Abstract

3,4-Methylenedioxymethamphetamine (MDMA) and amphetamine are commonly used psychoactive stimulants. Illegal manufacture of these substances, mainly located in the Netherlands and Belgium, generates large amounts of chemical waste which is disposed in the environment or released in sewer systems. Retrospective analysis of high-resolution mass spectrometry (HRMS) data was implemented to detect synthesis markers of MDMA and amphetamine production in wastewater samples. Specifically, suspect and non-target screening, combined with a prioritization approach based on similarity measures between detected features and mass loads of MDMA and amphetamine was implemented. Two hundred and thirty-five 24 h-composite wastewater samples collected from a treatment plant in the Netherlands between 2016 and 2018 were analyzed by liquid chromatography coupled to high-resolution mass spectrometry. Samples were initially separated into two groups (i.e., baseline consumption versus dumping) based on daily loads of MDMA and amphetamine.

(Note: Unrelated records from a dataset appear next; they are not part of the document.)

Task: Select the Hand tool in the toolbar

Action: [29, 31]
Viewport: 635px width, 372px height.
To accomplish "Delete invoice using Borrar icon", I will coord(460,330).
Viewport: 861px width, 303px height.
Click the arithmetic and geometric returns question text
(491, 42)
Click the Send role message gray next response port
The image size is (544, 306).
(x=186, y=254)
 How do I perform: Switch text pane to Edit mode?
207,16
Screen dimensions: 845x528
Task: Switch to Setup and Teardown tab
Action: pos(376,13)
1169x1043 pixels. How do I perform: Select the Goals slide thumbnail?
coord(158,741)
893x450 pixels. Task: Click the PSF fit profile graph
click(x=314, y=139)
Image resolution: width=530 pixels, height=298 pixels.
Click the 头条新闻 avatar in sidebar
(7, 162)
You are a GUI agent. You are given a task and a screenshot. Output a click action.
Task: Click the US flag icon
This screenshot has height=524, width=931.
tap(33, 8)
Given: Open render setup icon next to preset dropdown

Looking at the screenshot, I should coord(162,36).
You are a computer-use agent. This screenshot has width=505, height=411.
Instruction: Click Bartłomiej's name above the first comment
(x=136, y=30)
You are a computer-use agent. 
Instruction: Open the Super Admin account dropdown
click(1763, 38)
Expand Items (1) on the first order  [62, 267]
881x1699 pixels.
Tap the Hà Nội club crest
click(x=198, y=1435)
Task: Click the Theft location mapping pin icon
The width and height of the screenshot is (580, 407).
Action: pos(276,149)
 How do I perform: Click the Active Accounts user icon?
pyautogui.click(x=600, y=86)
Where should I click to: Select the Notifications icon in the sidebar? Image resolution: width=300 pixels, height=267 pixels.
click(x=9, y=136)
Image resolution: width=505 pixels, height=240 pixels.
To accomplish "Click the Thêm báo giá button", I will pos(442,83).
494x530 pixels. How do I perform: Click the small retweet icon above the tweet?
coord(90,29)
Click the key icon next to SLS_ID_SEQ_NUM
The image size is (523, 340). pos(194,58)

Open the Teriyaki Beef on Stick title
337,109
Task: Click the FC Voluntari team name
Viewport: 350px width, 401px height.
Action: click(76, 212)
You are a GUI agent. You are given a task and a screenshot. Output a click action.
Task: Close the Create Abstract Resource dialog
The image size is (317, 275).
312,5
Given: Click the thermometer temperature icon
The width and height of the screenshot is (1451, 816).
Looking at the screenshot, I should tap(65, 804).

Significance testing and fold-changes were used to find differences between features in the two groups. Then, associations between peak areas of all features and MDMA or amphetamine loads were investigated across the whole time series using various measures (Euclidian distance, Pearson's correlation coefficient, Spearman's rank correlation coefficient, distance correlation and maximum information coefficient). This unsupervised and unbiased approach was used for prioritization of features and allowed the selection of 28 presumed markers of production of MDMA and amphetamine. These markers could potentially be used to detect dumps in sewer systems, help in determining the synthesis route and track down the waste in the environment.